Stored records:
**********

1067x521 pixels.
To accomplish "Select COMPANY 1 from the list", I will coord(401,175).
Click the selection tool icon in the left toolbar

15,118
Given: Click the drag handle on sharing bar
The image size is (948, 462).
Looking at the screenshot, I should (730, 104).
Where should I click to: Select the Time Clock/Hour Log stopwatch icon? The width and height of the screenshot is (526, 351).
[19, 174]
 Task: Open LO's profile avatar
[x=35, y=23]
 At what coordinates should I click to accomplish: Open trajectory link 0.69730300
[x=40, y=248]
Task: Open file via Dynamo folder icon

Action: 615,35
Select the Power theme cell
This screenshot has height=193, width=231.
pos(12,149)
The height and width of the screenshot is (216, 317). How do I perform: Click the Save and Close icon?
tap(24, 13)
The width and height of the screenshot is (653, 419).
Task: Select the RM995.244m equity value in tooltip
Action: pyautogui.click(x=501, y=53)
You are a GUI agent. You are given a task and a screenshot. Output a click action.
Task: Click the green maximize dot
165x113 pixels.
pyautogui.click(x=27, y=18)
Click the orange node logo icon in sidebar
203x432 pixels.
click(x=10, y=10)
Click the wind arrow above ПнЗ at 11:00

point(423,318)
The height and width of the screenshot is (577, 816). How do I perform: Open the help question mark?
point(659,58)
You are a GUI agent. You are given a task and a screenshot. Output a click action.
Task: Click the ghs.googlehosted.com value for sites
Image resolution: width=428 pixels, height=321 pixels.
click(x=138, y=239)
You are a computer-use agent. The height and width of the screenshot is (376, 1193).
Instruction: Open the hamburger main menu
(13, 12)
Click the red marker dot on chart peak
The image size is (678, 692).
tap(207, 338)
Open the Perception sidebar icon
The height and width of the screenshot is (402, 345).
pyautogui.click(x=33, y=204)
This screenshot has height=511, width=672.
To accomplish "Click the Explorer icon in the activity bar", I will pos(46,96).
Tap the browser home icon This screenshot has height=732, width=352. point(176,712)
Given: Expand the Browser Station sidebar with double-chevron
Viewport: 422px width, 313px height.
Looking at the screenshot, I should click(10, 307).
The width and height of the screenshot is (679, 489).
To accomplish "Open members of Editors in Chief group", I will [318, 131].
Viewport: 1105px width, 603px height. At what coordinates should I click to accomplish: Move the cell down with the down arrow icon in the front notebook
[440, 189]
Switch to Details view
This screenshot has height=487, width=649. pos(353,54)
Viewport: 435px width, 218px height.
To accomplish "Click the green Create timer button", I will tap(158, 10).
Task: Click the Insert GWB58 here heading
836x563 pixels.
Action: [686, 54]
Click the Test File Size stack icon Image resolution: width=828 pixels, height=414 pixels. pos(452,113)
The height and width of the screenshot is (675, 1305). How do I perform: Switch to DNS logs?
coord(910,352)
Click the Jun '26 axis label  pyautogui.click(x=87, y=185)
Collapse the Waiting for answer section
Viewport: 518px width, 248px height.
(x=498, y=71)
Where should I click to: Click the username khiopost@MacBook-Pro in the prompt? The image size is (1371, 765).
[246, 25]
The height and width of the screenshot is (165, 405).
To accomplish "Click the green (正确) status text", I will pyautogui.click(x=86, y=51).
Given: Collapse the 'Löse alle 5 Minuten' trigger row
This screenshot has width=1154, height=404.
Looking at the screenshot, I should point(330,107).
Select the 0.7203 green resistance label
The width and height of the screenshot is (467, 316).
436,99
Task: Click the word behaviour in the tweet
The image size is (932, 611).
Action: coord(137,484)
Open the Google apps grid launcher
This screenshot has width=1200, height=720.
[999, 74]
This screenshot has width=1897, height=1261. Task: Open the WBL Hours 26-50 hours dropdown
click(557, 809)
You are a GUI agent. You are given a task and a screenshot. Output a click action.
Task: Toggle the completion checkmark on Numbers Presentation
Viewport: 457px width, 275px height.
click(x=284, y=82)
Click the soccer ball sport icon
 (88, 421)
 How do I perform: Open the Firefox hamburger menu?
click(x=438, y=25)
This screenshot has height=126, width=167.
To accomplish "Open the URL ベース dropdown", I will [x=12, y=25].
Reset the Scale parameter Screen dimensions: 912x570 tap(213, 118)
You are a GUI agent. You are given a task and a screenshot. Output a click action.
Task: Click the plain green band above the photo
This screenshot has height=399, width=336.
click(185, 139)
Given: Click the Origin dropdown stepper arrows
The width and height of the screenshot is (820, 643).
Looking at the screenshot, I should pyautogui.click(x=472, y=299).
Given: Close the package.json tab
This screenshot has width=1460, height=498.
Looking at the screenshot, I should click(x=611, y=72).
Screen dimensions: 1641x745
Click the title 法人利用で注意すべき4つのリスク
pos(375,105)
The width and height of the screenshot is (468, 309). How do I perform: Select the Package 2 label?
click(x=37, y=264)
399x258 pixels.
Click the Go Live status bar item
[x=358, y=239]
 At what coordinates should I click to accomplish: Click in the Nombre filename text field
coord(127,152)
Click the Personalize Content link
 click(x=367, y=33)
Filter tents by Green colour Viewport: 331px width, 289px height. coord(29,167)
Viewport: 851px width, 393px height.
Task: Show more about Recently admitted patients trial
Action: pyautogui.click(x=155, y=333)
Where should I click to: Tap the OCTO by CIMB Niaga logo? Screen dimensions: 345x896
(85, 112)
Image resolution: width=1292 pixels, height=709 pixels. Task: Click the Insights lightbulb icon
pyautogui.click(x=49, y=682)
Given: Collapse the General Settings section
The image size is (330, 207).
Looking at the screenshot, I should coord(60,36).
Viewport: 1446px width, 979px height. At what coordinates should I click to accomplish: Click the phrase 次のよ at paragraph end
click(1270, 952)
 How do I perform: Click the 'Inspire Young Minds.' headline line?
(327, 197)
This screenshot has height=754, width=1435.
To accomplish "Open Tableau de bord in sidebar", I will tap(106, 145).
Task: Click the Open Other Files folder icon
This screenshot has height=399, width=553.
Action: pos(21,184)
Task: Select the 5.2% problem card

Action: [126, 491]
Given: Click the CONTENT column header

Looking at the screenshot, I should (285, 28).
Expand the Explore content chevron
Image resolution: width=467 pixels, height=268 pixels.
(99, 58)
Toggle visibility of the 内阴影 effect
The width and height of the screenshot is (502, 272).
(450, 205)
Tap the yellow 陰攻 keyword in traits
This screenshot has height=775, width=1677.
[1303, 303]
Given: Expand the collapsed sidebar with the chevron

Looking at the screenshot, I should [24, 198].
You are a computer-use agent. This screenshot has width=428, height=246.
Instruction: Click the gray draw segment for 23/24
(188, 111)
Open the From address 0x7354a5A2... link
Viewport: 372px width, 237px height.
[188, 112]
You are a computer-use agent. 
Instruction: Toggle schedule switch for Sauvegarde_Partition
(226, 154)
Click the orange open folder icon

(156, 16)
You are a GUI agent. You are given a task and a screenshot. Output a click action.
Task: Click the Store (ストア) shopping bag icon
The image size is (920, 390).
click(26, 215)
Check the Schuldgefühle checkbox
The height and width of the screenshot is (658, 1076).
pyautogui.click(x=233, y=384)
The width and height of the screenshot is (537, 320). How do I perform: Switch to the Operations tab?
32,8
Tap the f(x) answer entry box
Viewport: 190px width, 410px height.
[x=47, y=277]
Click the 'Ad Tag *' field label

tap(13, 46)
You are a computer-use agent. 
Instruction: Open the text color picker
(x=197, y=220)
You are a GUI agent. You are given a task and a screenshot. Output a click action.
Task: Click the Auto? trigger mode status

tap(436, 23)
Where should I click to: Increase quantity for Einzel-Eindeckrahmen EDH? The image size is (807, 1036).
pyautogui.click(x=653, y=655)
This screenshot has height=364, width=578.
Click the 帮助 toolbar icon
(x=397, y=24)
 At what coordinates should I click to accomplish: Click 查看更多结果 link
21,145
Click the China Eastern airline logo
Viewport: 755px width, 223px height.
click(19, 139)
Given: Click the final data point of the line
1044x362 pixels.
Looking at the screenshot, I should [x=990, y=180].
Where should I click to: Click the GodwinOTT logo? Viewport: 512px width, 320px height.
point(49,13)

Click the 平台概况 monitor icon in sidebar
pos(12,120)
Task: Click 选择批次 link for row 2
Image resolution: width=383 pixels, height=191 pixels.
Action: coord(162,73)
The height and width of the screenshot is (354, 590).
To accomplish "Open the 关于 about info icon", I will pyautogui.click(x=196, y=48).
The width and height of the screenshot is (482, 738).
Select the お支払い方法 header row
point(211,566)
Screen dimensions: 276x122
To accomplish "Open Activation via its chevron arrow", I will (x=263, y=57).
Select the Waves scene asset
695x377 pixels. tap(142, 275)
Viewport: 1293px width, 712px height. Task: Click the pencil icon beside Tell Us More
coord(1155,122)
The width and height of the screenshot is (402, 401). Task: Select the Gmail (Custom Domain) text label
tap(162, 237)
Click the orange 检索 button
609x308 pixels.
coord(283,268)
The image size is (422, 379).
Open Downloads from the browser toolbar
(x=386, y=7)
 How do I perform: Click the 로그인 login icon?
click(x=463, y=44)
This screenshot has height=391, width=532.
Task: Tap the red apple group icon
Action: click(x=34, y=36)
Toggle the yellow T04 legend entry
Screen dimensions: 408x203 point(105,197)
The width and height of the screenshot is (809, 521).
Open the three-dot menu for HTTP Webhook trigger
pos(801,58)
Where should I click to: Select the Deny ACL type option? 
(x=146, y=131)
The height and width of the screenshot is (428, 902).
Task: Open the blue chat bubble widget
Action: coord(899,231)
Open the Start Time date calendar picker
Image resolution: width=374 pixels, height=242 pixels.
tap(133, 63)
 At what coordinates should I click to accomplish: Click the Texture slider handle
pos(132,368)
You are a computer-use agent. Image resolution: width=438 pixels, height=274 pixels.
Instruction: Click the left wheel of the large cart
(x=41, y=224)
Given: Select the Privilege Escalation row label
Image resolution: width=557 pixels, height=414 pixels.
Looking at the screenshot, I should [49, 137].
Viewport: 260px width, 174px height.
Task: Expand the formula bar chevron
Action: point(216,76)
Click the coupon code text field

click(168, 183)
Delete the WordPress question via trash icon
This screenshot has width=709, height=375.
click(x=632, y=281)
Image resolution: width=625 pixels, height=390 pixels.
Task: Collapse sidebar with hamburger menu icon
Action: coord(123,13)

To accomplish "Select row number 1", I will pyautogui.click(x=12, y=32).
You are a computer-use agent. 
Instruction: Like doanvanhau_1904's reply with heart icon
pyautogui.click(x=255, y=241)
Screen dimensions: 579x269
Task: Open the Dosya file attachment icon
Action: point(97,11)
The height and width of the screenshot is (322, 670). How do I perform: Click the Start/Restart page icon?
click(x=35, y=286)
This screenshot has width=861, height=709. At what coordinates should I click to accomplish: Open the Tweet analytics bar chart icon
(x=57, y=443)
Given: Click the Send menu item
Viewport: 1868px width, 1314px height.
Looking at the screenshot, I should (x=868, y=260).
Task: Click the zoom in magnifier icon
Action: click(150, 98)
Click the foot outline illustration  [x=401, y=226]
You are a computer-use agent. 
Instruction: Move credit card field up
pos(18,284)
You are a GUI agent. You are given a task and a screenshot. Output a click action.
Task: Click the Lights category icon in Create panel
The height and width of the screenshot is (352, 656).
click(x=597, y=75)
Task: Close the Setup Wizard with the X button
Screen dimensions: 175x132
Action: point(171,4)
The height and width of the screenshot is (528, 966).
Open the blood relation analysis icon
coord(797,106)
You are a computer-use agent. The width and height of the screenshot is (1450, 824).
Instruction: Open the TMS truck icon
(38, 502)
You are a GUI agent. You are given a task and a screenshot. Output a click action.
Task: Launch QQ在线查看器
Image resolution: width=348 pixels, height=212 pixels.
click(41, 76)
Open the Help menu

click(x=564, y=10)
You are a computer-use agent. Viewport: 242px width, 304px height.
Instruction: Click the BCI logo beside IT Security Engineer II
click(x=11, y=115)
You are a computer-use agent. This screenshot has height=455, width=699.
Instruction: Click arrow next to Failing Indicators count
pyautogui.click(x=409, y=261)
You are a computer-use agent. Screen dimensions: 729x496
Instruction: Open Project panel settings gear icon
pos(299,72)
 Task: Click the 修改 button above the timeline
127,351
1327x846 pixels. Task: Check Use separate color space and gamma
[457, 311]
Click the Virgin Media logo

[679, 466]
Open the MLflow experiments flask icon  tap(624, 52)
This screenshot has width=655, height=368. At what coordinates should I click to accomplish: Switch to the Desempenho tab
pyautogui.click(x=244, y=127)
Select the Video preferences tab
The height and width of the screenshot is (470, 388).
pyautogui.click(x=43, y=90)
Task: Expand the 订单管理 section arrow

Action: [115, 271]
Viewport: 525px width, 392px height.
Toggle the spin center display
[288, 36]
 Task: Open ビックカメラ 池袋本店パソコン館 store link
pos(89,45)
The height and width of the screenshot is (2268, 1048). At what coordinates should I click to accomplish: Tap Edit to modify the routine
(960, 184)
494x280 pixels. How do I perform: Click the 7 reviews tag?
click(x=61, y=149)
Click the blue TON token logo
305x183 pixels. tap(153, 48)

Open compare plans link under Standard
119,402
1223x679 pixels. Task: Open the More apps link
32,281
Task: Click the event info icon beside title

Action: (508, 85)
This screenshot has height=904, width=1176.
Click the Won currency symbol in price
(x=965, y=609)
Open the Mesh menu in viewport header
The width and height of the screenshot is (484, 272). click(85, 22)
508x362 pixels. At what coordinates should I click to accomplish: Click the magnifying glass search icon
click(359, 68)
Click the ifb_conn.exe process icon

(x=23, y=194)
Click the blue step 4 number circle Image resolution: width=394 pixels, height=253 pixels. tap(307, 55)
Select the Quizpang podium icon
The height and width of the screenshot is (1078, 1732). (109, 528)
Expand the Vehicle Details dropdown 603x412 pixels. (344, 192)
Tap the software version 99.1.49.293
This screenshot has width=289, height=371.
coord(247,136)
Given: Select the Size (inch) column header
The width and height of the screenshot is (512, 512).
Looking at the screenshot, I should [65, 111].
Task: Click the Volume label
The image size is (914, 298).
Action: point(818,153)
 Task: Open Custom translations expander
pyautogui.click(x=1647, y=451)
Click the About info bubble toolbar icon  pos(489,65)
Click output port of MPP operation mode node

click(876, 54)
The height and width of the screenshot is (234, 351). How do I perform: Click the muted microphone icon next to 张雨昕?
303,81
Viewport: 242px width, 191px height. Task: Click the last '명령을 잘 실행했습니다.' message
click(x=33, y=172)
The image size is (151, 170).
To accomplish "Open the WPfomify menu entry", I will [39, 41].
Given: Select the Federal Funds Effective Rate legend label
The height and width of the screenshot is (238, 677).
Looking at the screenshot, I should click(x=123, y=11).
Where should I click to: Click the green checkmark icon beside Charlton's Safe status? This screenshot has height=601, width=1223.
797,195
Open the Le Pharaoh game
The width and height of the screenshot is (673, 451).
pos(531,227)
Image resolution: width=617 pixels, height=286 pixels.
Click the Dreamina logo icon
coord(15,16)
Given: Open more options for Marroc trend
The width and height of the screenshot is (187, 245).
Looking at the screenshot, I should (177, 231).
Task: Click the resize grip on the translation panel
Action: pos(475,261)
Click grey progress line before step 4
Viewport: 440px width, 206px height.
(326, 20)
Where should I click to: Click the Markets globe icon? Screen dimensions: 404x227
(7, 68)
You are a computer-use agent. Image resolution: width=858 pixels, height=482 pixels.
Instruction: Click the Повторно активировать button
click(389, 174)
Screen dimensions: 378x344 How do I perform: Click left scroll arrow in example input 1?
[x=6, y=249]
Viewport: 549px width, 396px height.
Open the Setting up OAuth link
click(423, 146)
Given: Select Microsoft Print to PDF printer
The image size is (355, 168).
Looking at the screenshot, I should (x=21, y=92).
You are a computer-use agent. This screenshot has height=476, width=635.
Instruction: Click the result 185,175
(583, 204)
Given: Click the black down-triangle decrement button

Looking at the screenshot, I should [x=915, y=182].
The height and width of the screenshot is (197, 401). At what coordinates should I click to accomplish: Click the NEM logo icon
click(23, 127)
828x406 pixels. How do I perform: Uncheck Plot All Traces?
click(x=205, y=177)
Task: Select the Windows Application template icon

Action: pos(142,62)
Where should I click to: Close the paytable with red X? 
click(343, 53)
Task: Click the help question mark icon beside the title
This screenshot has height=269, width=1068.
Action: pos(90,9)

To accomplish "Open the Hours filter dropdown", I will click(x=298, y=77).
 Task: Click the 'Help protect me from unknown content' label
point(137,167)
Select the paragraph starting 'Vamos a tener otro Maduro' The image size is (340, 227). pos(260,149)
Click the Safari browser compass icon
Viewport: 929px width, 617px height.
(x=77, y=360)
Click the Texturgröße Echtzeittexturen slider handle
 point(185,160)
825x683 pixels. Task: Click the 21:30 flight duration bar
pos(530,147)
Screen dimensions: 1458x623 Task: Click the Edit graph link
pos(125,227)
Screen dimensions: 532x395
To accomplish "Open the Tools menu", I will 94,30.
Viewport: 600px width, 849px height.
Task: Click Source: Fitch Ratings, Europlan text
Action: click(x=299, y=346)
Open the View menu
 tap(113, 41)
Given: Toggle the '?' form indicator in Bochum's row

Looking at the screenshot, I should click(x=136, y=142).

**********

## PROBLEM:
Taking the lines above, repeat exactly those from the line that contains "The height and width of the screenshot is (528, 966)." through the line that contains "Task: Launch QQ在线查看器", and both of those lines as well. Include nothing else.

## TASK RESPONSE:
The height and width of the screenshot is (528, 966).
Open the blood relation analysis icon
coord(797,106)
You are a computer-use agent. The width and height of the screenshot is (1450, 824).
Instruction: Open the TMS truck icon
(38, 502)
You are a GUI agent. You are given a task and a screenshot. Output a click action.
Task: Launch QQ在线查看器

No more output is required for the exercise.